Мальцы шевелились, высматривали в темноте отца, а тот молчал, мудрил с панельками и гудел под нос что-то. Штевенёк жался к сестре – старшая всё-таки, да и мёрз по худобе своей, а Штырь хмуро пихал его в бок и, состроив гадкую рожу, отворачивался к своим железным куклам. Один Кубыраш что-то бормотал тихонько и, морща нос, улыбался сказкам на маленьком экране – ему пока что было в новость всё.
- Ну-у! – говорил отец, отрываясь от панели. – Тут и живности бы никакой не было бы, что ты!.. Тут всё повторяется, повторяется!..
И говорил снова:
- Нет, пора, пора весне быть, пора-а…
- Оно ведь конечно… - кивал Хромой и чесал висок индикатором. – Это, что и говорить…
И он поднимал в виде разминки сатанинские свои брови:
- Девчонке-то – тово… ой-ей-ей… коли весна не наступит, то ей-то – тово…
А отец задумывался и водил туда-сюда губами, и повторял, принимаясь за щитки:
- Не-ет, скоро уже… и холода, гляди, какие… Уже скоро…
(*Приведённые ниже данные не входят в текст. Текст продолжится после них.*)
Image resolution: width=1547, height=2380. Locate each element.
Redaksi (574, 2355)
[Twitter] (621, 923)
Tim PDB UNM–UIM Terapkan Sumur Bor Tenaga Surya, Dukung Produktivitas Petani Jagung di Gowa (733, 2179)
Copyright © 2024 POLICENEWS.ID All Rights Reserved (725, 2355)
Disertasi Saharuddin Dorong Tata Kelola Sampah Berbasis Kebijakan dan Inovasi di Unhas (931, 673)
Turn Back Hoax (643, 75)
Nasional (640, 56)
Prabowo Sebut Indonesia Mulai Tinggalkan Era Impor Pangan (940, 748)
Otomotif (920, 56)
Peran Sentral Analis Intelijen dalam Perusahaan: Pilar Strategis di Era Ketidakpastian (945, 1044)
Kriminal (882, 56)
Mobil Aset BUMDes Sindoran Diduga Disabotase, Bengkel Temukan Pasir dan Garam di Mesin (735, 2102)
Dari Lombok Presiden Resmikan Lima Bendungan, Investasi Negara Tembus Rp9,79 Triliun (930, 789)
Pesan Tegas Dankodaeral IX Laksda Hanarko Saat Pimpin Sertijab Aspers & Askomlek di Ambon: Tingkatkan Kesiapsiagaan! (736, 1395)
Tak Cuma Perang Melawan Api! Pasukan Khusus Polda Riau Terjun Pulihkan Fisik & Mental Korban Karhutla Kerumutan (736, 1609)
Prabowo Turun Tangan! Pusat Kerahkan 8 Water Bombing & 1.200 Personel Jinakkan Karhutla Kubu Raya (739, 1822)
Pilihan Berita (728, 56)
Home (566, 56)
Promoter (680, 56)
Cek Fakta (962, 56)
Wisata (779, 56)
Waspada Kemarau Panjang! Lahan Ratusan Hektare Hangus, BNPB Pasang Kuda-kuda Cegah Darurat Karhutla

А старшая, Тень, вопросительно вскидывалась. Под глазами у неё были отёчные мешочки, и худое серое личико испугано торчало в темноте верхней полки. А Штевенёк, хитроумец, не понимал ничего вроде бы, глядел оттуда во все глаза на отца и на Хромого. Понимал всё наверняка Штырь, но он уже в точности, как Хромой, научился скрючиваться над разломанными и разверстыми железными куклами, мудрил там, бубнил и отстранялся от всего – совсем как взрослый.
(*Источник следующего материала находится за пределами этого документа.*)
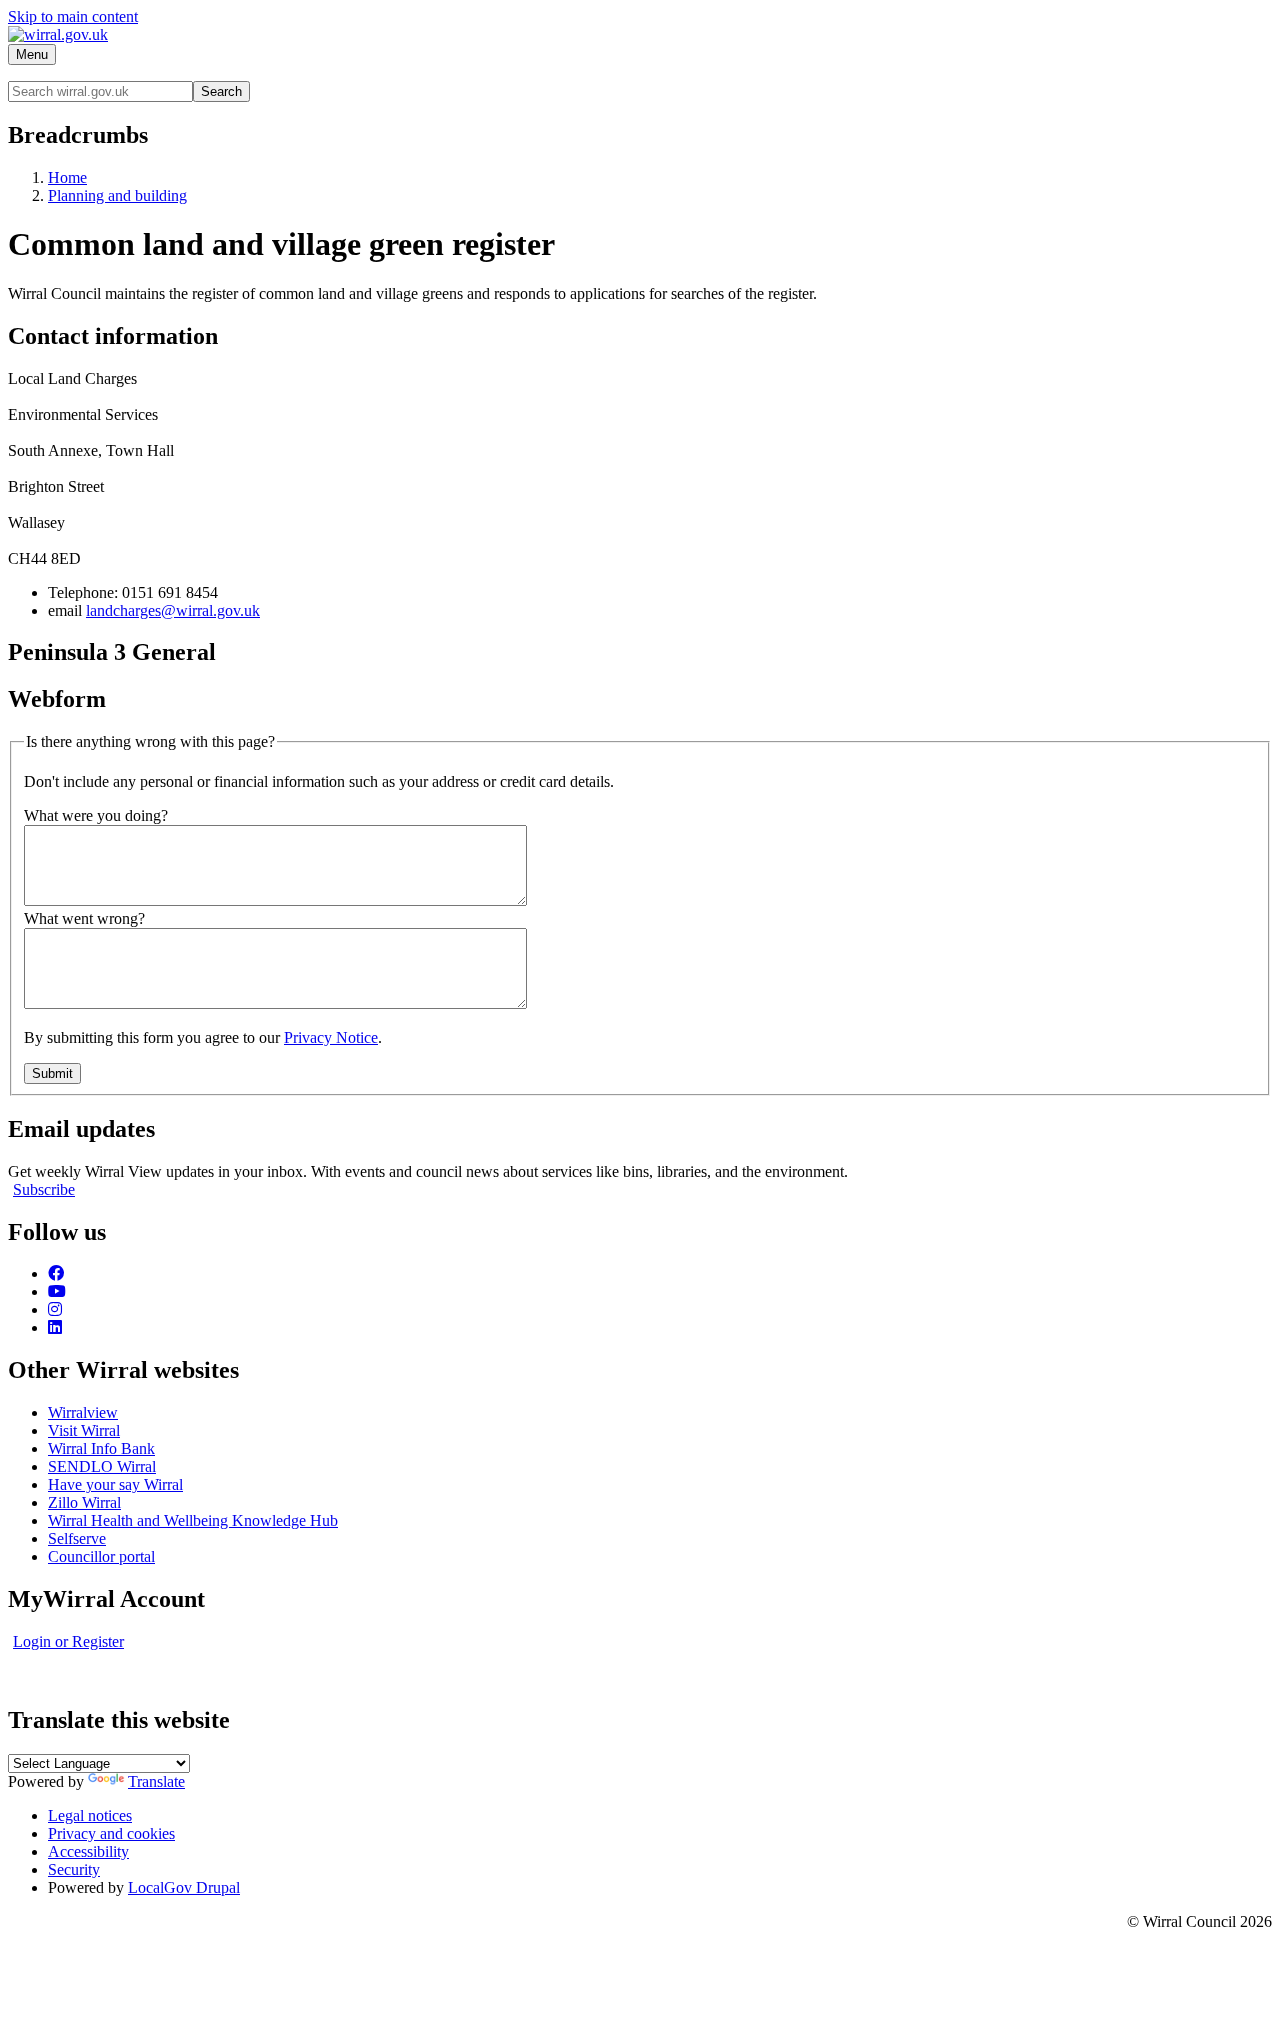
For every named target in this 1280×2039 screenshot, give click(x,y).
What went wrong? (84, 918)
Иногда штурвал двери, дёрнувшись, медленно поворачивался, могучая дверь туго и скупо отворялась, и всовывался изнутри кто-нибудь из знакомых или незнакомых мужиков, а комнату наполнял шум тоннелей: взлаивали туннелеходы, ухали и сбрасывали воздух дальние заводы, и грохотали по рифлёному железу шаги прохожих, и трещала сварка в одном из поперечных проходов, вздуваясь призрачным огнём, и что-то вдруг начинали говорить по общей трансляции, и уходили вдаль цепочки огней.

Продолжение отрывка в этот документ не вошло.